_What you are asked to do:_ Write out exactly the lines from the one containing "The image size is (883, 1372)." through the last line of the records below, and no others.

_Pixel coordinate grounding data:_
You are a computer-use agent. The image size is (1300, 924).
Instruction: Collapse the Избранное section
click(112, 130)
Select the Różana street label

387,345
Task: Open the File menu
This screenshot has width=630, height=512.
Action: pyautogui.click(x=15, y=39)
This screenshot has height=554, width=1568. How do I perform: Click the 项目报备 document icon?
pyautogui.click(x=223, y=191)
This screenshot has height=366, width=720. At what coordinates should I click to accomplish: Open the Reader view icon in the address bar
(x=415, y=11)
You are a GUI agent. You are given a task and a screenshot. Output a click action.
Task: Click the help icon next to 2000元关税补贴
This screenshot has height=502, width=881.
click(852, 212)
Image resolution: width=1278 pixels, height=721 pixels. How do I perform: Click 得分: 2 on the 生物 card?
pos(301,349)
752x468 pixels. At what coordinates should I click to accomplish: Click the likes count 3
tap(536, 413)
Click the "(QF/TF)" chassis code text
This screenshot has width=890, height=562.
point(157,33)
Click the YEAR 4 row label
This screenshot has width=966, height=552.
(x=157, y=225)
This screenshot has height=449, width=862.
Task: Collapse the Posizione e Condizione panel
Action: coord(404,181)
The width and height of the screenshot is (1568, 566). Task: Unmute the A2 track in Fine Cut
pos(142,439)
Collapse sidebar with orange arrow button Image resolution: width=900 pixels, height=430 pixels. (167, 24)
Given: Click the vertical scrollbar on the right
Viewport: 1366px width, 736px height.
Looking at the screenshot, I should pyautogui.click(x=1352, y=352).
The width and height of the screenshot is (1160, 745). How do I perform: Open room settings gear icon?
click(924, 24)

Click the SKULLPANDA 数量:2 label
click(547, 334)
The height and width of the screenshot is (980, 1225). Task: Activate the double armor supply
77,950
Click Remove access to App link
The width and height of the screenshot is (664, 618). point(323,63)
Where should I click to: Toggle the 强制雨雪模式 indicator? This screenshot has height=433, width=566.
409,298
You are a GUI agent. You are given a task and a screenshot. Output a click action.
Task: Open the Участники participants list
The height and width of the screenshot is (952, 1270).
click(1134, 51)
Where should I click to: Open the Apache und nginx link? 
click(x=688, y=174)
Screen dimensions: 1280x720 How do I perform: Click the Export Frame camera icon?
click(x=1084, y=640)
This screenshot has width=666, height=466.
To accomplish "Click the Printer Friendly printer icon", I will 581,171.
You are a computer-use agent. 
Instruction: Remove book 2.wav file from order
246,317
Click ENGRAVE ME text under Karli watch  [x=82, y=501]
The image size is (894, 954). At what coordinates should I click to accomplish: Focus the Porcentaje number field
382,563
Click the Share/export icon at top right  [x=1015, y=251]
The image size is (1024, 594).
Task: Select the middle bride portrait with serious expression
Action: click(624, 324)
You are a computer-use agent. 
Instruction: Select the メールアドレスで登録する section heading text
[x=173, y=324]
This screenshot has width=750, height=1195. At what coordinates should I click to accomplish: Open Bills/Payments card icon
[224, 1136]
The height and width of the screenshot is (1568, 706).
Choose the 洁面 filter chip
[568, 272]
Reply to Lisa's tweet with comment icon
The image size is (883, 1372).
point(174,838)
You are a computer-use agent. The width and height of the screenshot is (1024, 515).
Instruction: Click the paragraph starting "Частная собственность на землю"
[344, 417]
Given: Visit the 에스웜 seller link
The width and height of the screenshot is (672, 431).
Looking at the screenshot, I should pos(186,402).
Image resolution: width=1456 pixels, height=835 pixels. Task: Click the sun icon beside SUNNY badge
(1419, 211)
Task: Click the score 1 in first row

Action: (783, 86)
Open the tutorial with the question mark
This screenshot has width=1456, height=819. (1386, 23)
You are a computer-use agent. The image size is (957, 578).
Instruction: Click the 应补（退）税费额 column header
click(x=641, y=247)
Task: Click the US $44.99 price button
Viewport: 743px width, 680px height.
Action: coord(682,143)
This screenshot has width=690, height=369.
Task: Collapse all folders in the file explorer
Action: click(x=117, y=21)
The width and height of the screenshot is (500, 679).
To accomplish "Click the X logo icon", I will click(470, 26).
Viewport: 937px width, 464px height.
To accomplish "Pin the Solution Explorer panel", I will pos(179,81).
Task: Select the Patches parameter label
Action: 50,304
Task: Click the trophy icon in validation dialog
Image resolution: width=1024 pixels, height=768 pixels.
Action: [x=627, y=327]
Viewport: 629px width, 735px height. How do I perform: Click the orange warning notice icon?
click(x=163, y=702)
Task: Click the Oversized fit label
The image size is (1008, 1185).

_Reply to the exercise:_
The image size is (883, 1372).
point(174,838)
You are a computer-use agent. The width and height of the screenshot is (1024, 515).
Instruction: Click the paragraph starting "Частная собственность на землю"
[344, 417]
Given: Visit the 에스웜 seller link
The width and height of the screenshot is (672, 431).
Looking at the screenshot, I should pos(186,402).
Image resolution: width=1456 pixels, height=835 pixels. Task: Click the sun icon beside SUNNY badge
(1419, 211)
Task: Click the score 1 in first row

Action: (783, 86)
Open the tutorial with the question mark
This screenshot has width=1456, height=819. (1386, 23)
You are a computer-use agent. The image size is (957, 578).
Instruction: Click the 应补（退）税费额 column header
click(x=641, y=247)
Task: Click the US $44.99 price button
Viewport: 743px width, 680px height.
Action: coord(682,143)
This screenshot has width=690, height=369.
Task: Collapse all folders in the file explorer
Action: click(x=117, y=21)
The width and height of the screenshot is (500, 679).
To accomplish "Click the X logo icon", I will click(470, 26).
Viewport: 937px width, 464px height.
To accomplish "Pin the Solution Explorer panel", I will pos(179,81).
Task: Select the Patches parameter label
Action: 50,304
Task: Click the trophy icon in validation dialog
Image resolution: width=1024 pixels, height=768 pixels.
Action: [x=627, y=327]
Viewport: 629px width, 735px height. How do I perform: Click the orange warning notice icon?
click(x=163, y=702)
Task: Click the Oversized fit label
The image size is (1008, 1185).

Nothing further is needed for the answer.